- _YOUR TASK_
The listing below holds a line with "Given: Expand the left sidebar chevron" and a line with "1442x903 pixels.". Reproduce those two lines exactly, plus everything between them.

- _EXERCISE MATERIAL_

====

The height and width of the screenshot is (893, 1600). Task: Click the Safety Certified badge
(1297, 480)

====

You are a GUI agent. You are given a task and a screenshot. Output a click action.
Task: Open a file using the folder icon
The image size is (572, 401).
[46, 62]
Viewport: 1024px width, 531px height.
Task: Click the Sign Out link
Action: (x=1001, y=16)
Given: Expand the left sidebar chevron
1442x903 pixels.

====

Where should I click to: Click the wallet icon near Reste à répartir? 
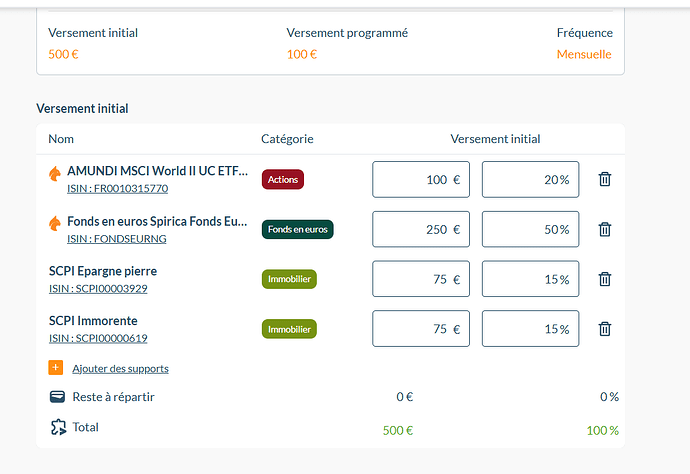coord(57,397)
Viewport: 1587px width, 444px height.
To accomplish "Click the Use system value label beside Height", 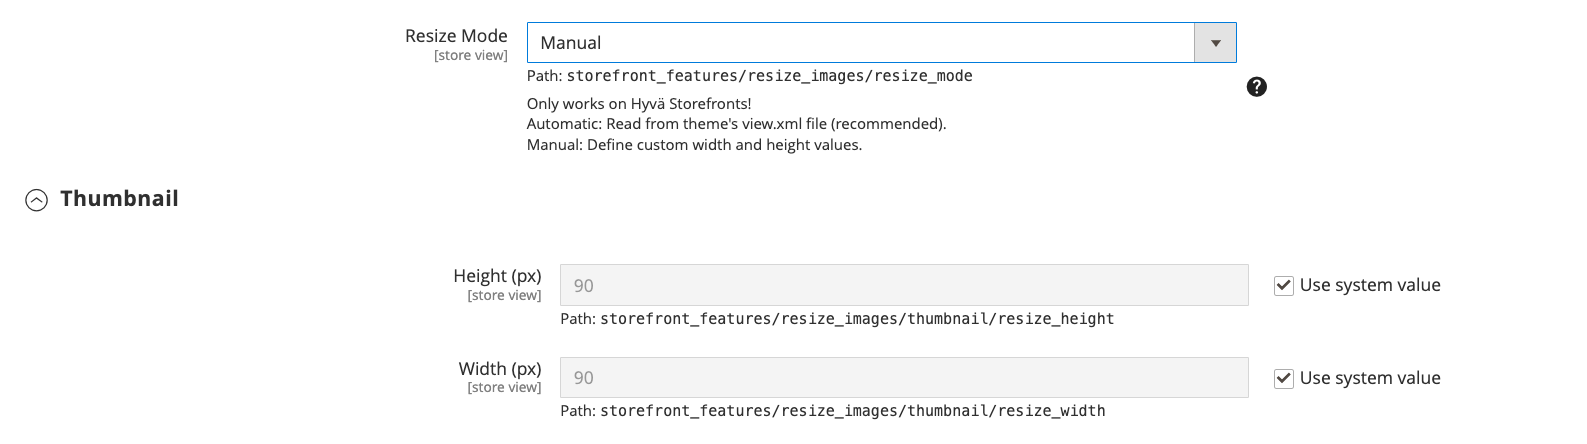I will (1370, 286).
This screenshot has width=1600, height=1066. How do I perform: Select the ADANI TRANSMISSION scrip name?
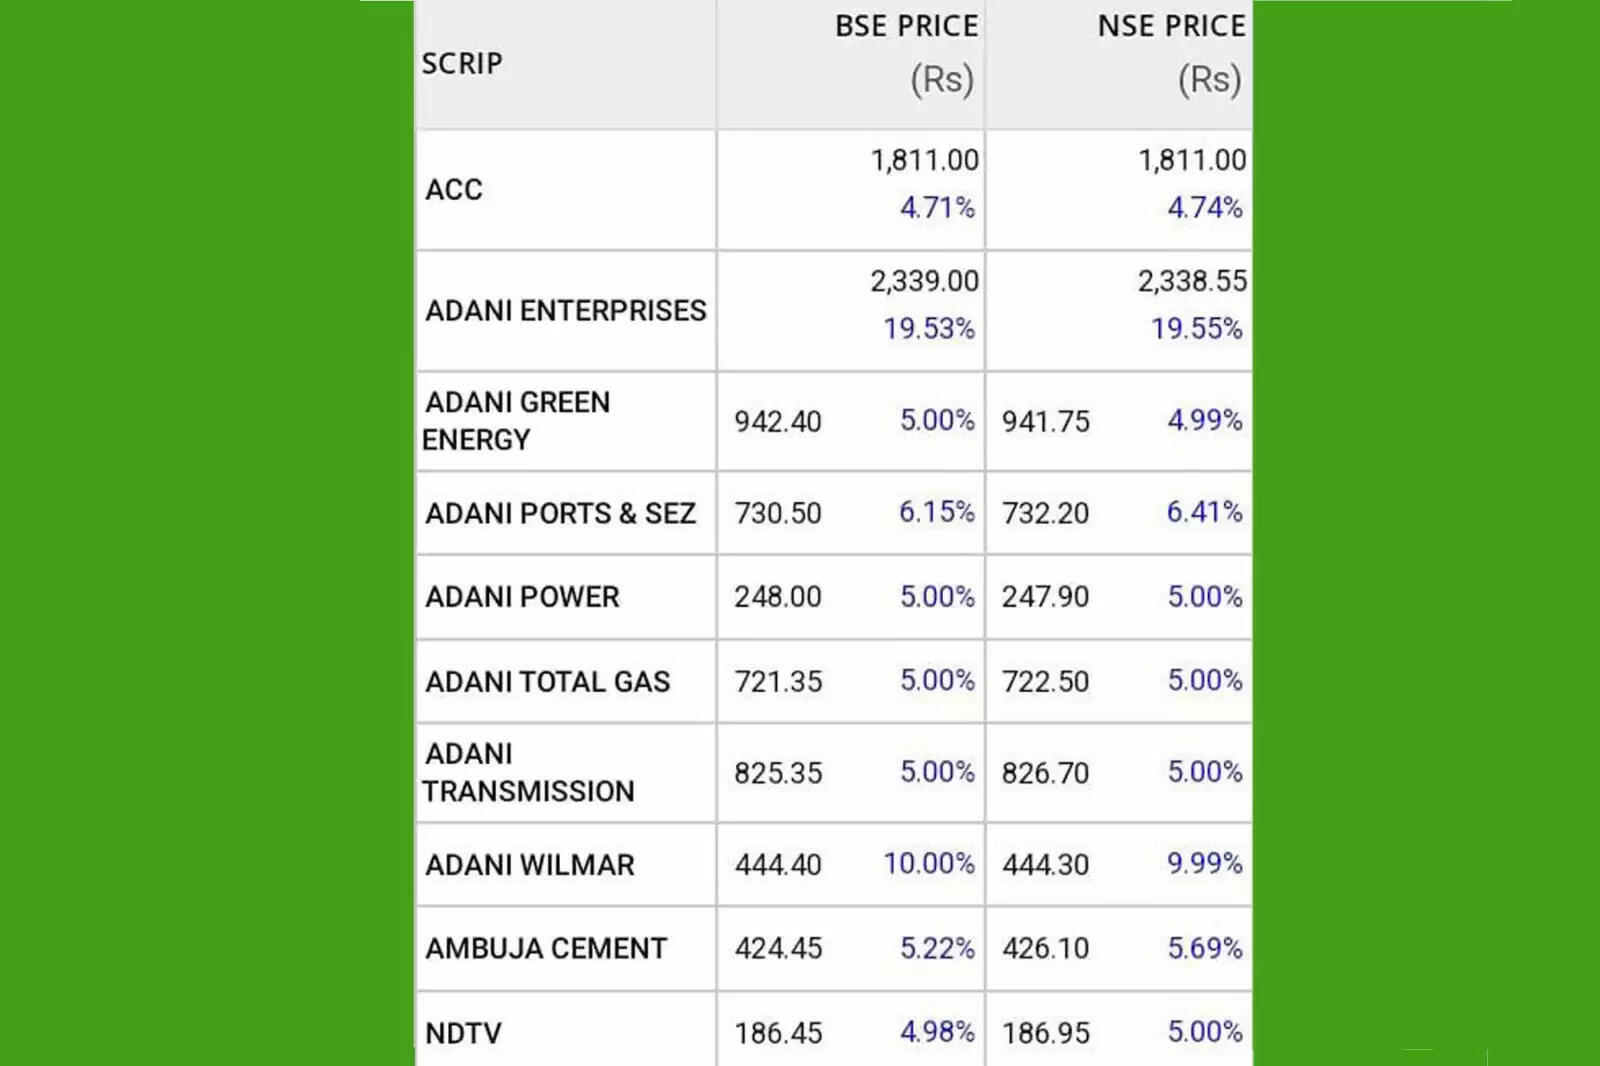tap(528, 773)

====

- _TASK RESULT_
Given: Expand the left sidebar chevron
1442x903 pixels.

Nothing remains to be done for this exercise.